--- START ---
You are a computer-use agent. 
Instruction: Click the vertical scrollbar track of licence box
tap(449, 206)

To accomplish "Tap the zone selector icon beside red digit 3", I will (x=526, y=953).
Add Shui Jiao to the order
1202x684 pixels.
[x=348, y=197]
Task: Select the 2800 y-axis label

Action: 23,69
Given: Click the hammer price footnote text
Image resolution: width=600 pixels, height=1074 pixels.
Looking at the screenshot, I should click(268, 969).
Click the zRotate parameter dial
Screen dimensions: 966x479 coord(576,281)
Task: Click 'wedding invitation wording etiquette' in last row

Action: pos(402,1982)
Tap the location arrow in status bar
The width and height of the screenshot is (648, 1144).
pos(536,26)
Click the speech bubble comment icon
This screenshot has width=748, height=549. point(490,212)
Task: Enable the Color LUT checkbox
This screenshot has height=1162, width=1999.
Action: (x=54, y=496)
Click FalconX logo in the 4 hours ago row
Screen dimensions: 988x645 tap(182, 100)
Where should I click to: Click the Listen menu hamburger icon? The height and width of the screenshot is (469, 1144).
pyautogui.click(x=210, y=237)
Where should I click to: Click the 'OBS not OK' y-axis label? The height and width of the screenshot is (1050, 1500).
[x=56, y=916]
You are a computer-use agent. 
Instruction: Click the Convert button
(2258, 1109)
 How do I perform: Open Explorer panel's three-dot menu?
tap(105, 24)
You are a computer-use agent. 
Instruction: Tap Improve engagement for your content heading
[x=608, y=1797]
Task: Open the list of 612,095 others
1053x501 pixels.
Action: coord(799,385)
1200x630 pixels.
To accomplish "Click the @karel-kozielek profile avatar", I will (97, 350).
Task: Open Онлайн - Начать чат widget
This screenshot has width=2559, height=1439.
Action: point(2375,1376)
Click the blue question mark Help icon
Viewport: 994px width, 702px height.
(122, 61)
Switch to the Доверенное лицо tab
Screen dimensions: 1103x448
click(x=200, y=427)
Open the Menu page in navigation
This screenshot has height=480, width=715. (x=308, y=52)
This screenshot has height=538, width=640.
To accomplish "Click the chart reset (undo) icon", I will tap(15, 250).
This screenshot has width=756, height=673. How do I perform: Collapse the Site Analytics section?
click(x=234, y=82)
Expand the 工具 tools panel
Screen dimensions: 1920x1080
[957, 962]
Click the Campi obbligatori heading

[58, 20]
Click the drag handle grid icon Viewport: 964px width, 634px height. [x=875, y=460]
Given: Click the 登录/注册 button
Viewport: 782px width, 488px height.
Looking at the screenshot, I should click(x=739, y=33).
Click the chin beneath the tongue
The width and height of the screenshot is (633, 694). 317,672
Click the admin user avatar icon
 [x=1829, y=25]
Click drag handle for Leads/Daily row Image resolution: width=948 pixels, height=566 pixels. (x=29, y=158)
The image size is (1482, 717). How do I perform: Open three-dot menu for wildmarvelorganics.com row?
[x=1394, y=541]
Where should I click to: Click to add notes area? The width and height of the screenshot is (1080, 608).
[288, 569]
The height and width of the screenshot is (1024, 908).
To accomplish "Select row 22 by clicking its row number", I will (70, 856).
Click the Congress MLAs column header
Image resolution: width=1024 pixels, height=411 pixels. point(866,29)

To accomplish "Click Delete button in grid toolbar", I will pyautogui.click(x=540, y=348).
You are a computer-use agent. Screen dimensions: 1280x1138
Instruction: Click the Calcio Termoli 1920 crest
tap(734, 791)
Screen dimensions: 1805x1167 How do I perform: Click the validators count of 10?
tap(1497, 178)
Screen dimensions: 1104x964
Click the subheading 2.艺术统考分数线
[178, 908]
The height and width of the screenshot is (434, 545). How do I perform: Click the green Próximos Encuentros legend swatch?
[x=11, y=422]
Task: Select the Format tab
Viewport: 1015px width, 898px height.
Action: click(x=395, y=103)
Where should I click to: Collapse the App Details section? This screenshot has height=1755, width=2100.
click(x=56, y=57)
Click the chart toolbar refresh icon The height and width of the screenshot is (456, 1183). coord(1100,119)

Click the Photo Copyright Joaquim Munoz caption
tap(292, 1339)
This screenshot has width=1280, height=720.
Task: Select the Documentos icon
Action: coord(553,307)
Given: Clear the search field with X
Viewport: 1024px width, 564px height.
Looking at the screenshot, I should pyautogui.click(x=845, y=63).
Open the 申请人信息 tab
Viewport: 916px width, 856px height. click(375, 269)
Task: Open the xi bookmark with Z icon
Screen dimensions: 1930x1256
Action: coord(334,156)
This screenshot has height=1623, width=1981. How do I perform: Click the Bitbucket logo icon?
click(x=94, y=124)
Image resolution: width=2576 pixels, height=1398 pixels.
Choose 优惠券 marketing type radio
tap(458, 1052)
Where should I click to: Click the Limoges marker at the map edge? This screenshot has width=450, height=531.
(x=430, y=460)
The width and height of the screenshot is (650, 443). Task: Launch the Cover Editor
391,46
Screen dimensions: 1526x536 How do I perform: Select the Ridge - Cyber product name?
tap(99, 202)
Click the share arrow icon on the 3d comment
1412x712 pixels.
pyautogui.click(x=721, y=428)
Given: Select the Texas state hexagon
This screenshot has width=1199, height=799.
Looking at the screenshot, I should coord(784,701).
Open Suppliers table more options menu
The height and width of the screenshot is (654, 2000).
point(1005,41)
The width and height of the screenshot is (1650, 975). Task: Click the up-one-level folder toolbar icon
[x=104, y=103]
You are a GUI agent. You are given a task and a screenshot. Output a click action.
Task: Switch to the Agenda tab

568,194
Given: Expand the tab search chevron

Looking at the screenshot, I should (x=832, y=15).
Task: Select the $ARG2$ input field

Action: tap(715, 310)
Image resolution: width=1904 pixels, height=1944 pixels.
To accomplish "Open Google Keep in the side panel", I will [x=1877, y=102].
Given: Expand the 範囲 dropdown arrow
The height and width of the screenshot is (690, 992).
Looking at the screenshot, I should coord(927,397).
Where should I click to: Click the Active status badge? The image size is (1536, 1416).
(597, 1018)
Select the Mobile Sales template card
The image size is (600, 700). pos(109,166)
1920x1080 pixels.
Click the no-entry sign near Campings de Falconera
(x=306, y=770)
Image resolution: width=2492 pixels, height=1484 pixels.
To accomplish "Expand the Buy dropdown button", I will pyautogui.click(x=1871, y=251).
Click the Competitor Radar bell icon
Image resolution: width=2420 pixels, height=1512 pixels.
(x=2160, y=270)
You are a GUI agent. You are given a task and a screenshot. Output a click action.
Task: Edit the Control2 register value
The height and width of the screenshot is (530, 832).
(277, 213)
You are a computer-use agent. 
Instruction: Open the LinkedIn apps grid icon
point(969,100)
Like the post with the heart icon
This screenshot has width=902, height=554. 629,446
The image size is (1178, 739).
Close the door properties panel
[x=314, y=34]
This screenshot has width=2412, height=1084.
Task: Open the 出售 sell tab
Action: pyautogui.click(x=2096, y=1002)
--- END ---
Put every nonblank line of the entries above into a Markdown table with two columns, Number and Text, numbering the rows in order.

▶ Response for this exercise:
| Number | Text |
|---|---|
| 1 | You are a computer-use agent.  |
| 2 | Instruction: Click the vertical scrollbar track of licence box |
| 3 | tap(449, 206) |
| 4 | To accomplish "Tap the zone selector icon beside red digit 3", I will (x=526, y=953). |
| 5 | Add Shui Jiao to the order |
| 6 | 1202x684 pixels. |
| 7 | [x=348, y=197] |
| 8 | Task: Select the 2800 y-axis label |
| 9 | Action: 23,69 |
| 10 | Given: Click the hammer price footnote text |
| 11 | Image resolution: width=600 pixels, height=1074 pixels. |
| 12 | Looking at the screenshot, I should click(268, 969). |
| 13 | Click the zRotate parameter dial |
| 14 | Screen dimensions: 966x479 coord(576,281) |
| 15 | Task: Click 'wedding invitation wording etiquette' in last row |
| 16 | Action: pos(402,1982) |
| 17 | Tap the location arrow in status bar |
| 18 | The width and height of the screenshot is (648, 1144). |
| 19 | pos(536,26) |
| 20 | Click the speech bubble comment icon |
| 21 | This screenshot has width=748, height=549. point(490,212) |
| 22 | Task: Enable the Color LUT checkbox |
| 23 | This screenshot has height=1162, width=1999. |
| 24 | Action: (x=54, y=496) |
| 25 | Click FalconX logo in the 4 hours ago row |
| 26 | Screen dimensions: 988x645 tap(182, 100) |
| 27 | Where should I click to: Click the Listen menu hamburger icon? The height and width of the screenshot is (469, 1144). |
| 28 | pyautogui.click(x=210, y=237) |
| 29 | Where should I click to: Click the 'OBS not OK' y-axis label? The height and width of the screenshot is (1050, 1500). |
| 30 | [x=56, y=916] |
| 31 | You are a computer-use agent.  |
| 32 | Instruction: Click the Convert button |
| 33 | (2258, 1109) |
| 34 |  How do I perform: Open Explorer panel's three-dot menu? |
| 35 | tap(105, 24) |
| 36 | You are a computer-use agent.  |
| 37 | Instruction: Tap Improve engagement for your content heading |
| 38 | [x=608, y=1797] |
| 39 | Task: Open the list of 612,095 others |
| 40 | 1053x501 pixels. |
| 41 | Action: coord(799,385) |
| 42 | 1200x630 pixels. |
| 43 | To accomplish "Click the @karel-kozielek profile avatar", I will (97, 350). |
| 44 | Task: Open Онлайн - Начать чат widget |
| 45 | This screenshot has width=2559, height=1439. |
| 46 | Action: point(2375,1376) |
| 47 | Click the blue question mark Help icon |
| 48 | Viewport: 994px width, 702px height. |
| 49 | (122, 61) |
| 50 | Switch to the Доверенное лицо tab |
| 51 | Screen dimensions: 1103x448 |
| 52 | click(x=200, y=427) |
| 53 | Open the Menu page in navigation |
| 54 | This screenshot has height=480, width=715. (x=308, y=52) |
| 55 | This screenshot has height=538, width=640. |
| 56 | To accomplish "Click the chart reset (undo) icon", I will tap(15, 250). |
| 57 | This screenshot has width=756, height=673. How do I perform: Collapse the Site Analytics section? |
| 58 | click(x=234, y=82) |
| 59 | Expand the 工具 tools panel |
| 60 | Screen dimensions: 1920x1080 |
| 61 | [957, 962] |
| 62 | Click the Campi obbligatori heading |
| 63 | [58, 20] |
| 64 | Click the drag handle grid icon Viewport: 964px width, 634px height. [x=875, y=460] |
| 65 | Given: Click the 登录/注册 button |
| 66 | Viewport: 782px width, 488px height. |
| 67 | Looking at the screenshot, I should click(x=739, y=33). |
| 68 | Click the chin beneath the tongue |
| 69 | The width and height of the screenshot is (633, 694). 317,672 |
| 70 | Click the admin user avatar icon |
| 71 |  [x=1829, y=25] |
| 72 | Click drag handle for Leads/Daily row Image resolution: width=948 pixels, height=566 pixels. (x=29, y=158) |
| 73 | The image size is (1482, 717). How do I perform: Open three-dot menu for wildmarvelorganics.com row? |
| 74 | [x=1394, y=541] |
| 75 | Where should I click to: Click to add notes area? The width and height of the screenshot is (1080, 608). |
| 76 | [288, 569] |
| 77 | The height and width of the screenshot is (1024, 908). |
| 78 | To accomplish "Select row 22 by clicking its row number", I will (70, 856). |
| 79 | Click the Congress MLAs column header |
| 80 | Image resolution: width=1024 pixels, height=411 pixels. point(866,29) |
| 81 | To accomplish "Click Delete button in grid toolbar", I will pyautogui.click(x=540, y=348). |
| 82 | You are a computer-use agent. Screen dimensions: 1280x1138 |
| 83 | Instruction: Click the Calcio Termoli 1920 crest |
| 84 | tap(734, 791) |
| 85 | Screen dimensions: 1805x1167 How do I perform: Click the validators count of 10? |
| 86 | tap(1497, 178) |
| 87 | Screen dimensions: 1104x964 |
| 88 | Click the subheading 2.艺术统考分数线 |
| 89 | [178, 908] |
| 90 | The height and width of the screenshot is (434, 545). How do I perform: Click the green Próximos Encuentros legend swatch? |
| 91 | [x=11, y=422] |
| 92 | Task: Select the Format tab |
| 93 | Viewport: 1015px width, 898px height. |
| 94 | Action: click(x=395, y=103) |
| 95 | Where should I click to: Collapse the App Details section? This screenshot has height=1755, width=2100. |
| 96 | click(x=56, y=57) |
| 97 | Click the chart toolbar refresh icon The height and width of the screenshot is (456, 1183). coord(1100,119) |
| 98 | Click the Photo Copyright Joaquim Munoz caption |
| 99 | tap(292, 1339) |
| 100 | This screenshot has width=1280, height=720. |
| 101 | Task: Select the Documentos icon |
| 102 | Action: coord(553,307) |
| 103 | Given: Clear the search field with X |
| 104 | Viewport: 1024px width, 564px height. |
| 105 | Looking at the screenshot, I should pyautogui.click(x=845, y=63). |
| 106 | Open the 申请人信息 tab |
| 107 | Viewport: 916px width, 856px height. click(375, 269) |
| 108 | Task: Open the xi bookmark with Z icon |
| 109 | Screen dimensions: 1930x1256 |
| 110 | Action: coord(334,156) |
| 111 | This screenshot has height=1623, width=1981. How do I perform: Click the Bitbucket logo icon? |
| 112 | click(x=94, y=124) |
| 113 | Image resolution: width=2576 pixels, height=1398 pixels. |
| 114 | Choose 优惠券 marketing type radio |
| 115 | tap(458, 1052) |
| 116 | Where should I click to: Click the Limoges marker at the map edge? This screenshot has width=450, height=531. |
| 117 | (x=430, y=460) |
| 118 | The width and height of the screenshot is (650, 443). Task: Launch the Cover Editor |
| 119 | 391,46 |
| 120 | Screen dimensions: 1526x536 How do I perform: Select the Ridge - Cyber product name? |
| 121 | tap(99, 202) |
| 122 | Click the share arrow icon on the 3d comment |
| 123 | 1412x712 pixels. |
| 124 | pyautogui.click(x=721, y=428) |
| 125 | Given: Select the Texas state hexagon |
| 126 | This screenshot has width=1199, height=799. |
| 127 | Looking at the screenshot, I should coord(784,701). |
| 128 | Open Suppliers table more options menu |
| 129 | The height and width of the screenshot is (654, 2000). |
| 130 | point(1005,41) |
| 131 | The width and height of the screenshot is (1650, 975). Task: Click the up-one-level folder toolbar icon |
| 132 | [x=104, y=103] |
| 133 | You are a GUI agent. You are given a task and a screenshot. Output a click action. |
| 134 | Task: Switch to the Agenda tab |
| 135 | 568,194 |
| 136 | Given: Expand the tab search chevron |
| 137 | Looking at the screenshot, I should (x=832, y=15). |
| 138 | Task: Select the $ARG2$ input field |
| 139 | Action: tap(715, 310) |
| 140 | Image resolution: width=1904 pixels, height=1944 pixels. |
| 141 | To accomplish "Open Google Keep in the side panel", I will [x=1877, y=102]. |
| 142 | Given: Expand the 範囲 dropdown arrow |
| 143 | The height and width of the screenshot is (690, 992). |
| 144 | Looking at the screenshot, I should coord(927,397). |
| 145 | Where should I click to: Click the Active status badge? The image size is (1536, 1416). |
| 146 | (597, 1018) |
| 147 | Select the Mobile Sales template card |
| 148 | The image size is (600, 700). pos(109,166) |
| 149 | 1920x1080 pixels. |
| 150 | Click the no-entry sign near Campings de Falconera |
| 151 | (x=306, y=770) |
| 152 | Image resolution: width=2492 pixels, height=1484 pixels. |
| 153 | To accomplish "Expand the Buy dropdown button", I will pyautogui.click(x=1871, y=251). |
| 154 | Click the Competitor Radar bell icon |
| 155 | Image resolution: width=2420 pixels, height=1512 pixels. |
| 156 | (x=2160, y=270) |
| 157 | You are a GUI agent. You are given a task and a screenshot. Output a click action. |
| 158 | Task: Edit the Control2 register value |
| 159 | The height and width of the screenshot is (530, 832). |
| 160 | (277, 213) |
| 161 | You are a computer-use agent.  |
| 162 | Instruction: Open the LinkedIn apps grid icon |
| 163 | point(969,100) |
| 164 | Like the post with the heart icon |
| 165 | This screenshot has width=902, height=554. 629,446 |
| 166 | The image size is (1178, 739). |
| 167 | Close the door properties panel |
| 168 | [x=314, y=34] |
| 169 | This screenshot has width=2412, height=1084. |
| 170 | Task: Open the 出售 sell tab |
| 171 | Action: pyautogui.click(x=2096, y=1002) |